Exercise description: Scan the records for "agent" and copy each line that contains it.
== Record set
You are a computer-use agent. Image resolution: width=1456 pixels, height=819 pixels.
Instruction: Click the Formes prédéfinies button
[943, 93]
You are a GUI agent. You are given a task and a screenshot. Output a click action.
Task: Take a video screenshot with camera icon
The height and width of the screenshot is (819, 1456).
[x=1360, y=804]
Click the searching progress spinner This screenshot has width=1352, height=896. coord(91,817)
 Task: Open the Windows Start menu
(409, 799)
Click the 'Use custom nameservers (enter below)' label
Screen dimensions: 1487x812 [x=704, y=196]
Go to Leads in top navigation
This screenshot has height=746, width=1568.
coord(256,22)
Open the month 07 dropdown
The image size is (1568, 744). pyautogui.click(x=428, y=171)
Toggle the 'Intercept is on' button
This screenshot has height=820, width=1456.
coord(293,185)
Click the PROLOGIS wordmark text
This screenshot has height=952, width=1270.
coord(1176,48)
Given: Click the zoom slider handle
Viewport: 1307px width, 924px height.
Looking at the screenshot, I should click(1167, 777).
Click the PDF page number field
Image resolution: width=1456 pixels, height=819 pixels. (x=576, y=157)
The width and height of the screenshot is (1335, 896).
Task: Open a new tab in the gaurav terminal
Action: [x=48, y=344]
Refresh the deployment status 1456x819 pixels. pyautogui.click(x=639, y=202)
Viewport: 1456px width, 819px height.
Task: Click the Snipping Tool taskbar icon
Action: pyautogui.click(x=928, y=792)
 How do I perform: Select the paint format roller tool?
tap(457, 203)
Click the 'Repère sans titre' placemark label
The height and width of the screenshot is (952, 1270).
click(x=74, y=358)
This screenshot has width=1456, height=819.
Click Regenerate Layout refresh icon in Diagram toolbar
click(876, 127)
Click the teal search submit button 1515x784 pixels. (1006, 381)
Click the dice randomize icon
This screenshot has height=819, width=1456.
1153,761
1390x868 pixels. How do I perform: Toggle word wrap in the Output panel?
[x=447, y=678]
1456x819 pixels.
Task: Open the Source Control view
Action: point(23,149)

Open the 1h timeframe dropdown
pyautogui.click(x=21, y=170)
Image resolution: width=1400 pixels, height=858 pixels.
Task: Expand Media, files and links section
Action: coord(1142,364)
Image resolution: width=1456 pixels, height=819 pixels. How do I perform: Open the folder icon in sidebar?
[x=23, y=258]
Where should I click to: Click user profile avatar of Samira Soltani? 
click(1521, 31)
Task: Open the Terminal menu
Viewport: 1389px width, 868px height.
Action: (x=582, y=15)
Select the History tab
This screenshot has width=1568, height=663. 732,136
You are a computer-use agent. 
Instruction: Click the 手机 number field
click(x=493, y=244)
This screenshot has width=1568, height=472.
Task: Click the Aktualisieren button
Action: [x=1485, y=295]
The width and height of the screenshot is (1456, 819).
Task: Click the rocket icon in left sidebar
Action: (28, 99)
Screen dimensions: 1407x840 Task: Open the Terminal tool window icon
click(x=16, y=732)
====
Written response:
You are a computer-use agent. Image resolution: width=1456 pixels, height=819 pixels.
You are a GUI agent. You are given a task and a screenshot. Output a click action.
You are a computer-use agent. 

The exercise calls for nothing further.